Recebi um convite. Minha amiga de infância faria 50 anos. O tempo passou. Que loucura. E na memória, lá de trás, veio a lembrança da melhor praia que “peguei” na minha vida.

Foi assim…

Final de tarde no Leme. O dia tinha sido de Sol, amigos chegando, outros saindo. Uma garotada de 14 e 15 anos. E entre um mate e outro, um biscoito Globo e um mergulho, o mar sobe, a água vem e as cangas mudam de lugar. Ninguém parecia se incomodar com nada, a conversa não parava, a brisa batia, o calor aquecia a pele, tudo fazia parte. Vida de praia, sem hora pra terminar. Alguns olhares pra cá, gestos e poses pra lá, e o dia foi seguindo a rota do descompromisso abençoado por Deus.

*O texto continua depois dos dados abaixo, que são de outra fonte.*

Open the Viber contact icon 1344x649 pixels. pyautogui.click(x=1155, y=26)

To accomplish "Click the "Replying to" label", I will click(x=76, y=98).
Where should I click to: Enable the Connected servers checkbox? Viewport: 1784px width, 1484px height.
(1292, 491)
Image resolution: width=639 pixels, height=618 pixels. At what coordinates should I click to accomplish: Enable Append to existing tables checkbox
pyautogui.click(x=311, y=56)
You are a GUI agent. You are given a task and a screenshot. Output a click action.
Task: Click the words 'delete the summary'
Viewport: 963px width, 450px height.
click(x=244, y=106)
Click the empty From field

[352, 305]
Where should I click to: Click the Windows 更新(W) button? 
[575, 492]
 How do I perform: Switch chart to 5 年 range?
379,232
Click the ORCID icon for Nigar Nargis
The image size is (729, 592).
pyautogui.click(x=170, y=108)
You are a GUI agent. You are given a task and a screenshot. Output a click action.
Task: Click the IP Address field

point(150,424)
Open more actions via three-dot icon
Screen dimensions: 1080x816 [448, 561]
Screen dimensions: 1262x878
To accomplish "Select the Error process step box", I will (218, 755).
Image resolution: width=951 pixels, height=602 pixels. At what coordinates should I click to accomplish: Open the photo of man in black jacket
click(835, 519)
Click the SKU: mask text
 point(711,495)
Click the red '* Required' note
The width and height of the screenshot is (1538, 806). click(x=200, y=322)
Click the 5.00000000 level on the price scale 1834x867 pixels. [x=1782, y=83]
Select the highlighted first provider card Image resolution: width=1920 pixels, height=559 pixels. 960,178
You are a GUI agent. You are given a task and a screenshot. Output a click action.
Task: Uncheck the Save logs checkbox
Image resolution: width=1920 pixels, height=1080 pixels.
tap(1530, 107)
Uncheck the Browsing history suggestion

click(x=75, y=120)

Duas adolescentes: eu e Ana Maria, minha amiga desde os nove anos de idade. Olha que lindo? Acho que tínhamos 14 anos, por aí. Não mais que isso. O Sol já se despedia e o céu mostrava todas as suas cores num daqueles espetáculos de tirar o fôlego. E nós duas começamos a brincar com a areia, em silêncio, cada qual no seu mundo, entregues à brisa, ao barulho das ondas. Não havia conversa, não havia assunto. Nem ninguém à volta. Éramos, naquele momento, somente Paulinha e Aninha soltas na praia a fazer companhia uma a outra, numa idade tão cheia de contradições, possibilidades e “experimentações”. Mas naquele momento, resolvemos, sem combinar, que iríamos viver aquele final de praia sem regras. Como meninas.

O mar escorria pela areia fria e recolhia suas ondas como uma renda branca e preguiçosa. E nós duas ali a compartilhar o que existia de mais breve e delicado naquele instante – a inocência da pouca idade que tínhamos, a leveza dos sonhos e a liberdade total, plena e irrestrita que a juventude extrema costuma oferecer em dias como aquele.

Me lembro que começamos a fazer castelos, tuneis na areia.  Quando dava vontade de correr, a gente corria. Vontade de se molhar, a gente se jogava no mar e furava algumas ondas. Pentear cabelo? Nem pensar! Daqui a pouco a gente iria cair na água de novo. Por favor, sem vaidades!

Na areia, sentadas fora da canga, sem modos, sem nos importar com a areia no biquíni e os cabelos salgados estávamos acima de definições. Por sinal, estávamos, naquela tarde no Leme, alheias a tudo e todos.  Nem aí pra nada! A praia foi esvaziando e nós fomos ficando, até que  “ Vamos embora?”. E fomos. Escurecia. Os pés sujos de areia nas Havainas, os cabelos desalinhados. Fomos sem horário, fomos porque quisemos ir, porque deu vontade.

Ali, eu e Aninha, naquele final de tarde, experimentamos um desses raros instantes suspensos e plenos de liberdade, felicidade e simplicidade. Sem responsabilidades, sem expectativas. Nada.

A universidade e o mercado de trabalho nos engoliriam anos mais tarde e com ele a saga dos currículos, as escolhas profissionais, afetivas, responsabilidades, cobranças vindas de todos os lados, contas a pagar, férias programadas, e tudo que a vida nos oferece – e tira.  Aninha e Paulinha foram se distanciando daquela dia de praia e foram para o “mundo dos adultos” que respondem por si e declaram impostos a Receita.

Um dia, anos depois ao conversar com ela, tive uma grata surpresa –  aquele final de praia no Leme também ocupava em sua memória o mesmo frescor intocável. O mesmo encanto simples e feliz.

E combinamos de marcar uma outra praia sem fim. Nada de bolsas com muita tralha, apenas o essencial. A praia ainda não “aconteceu”. Mas a memória compartilhada da melhor praia da minha vida  pode ser acessada por nós duas sem auxílio de senhas, “nuvens” e login.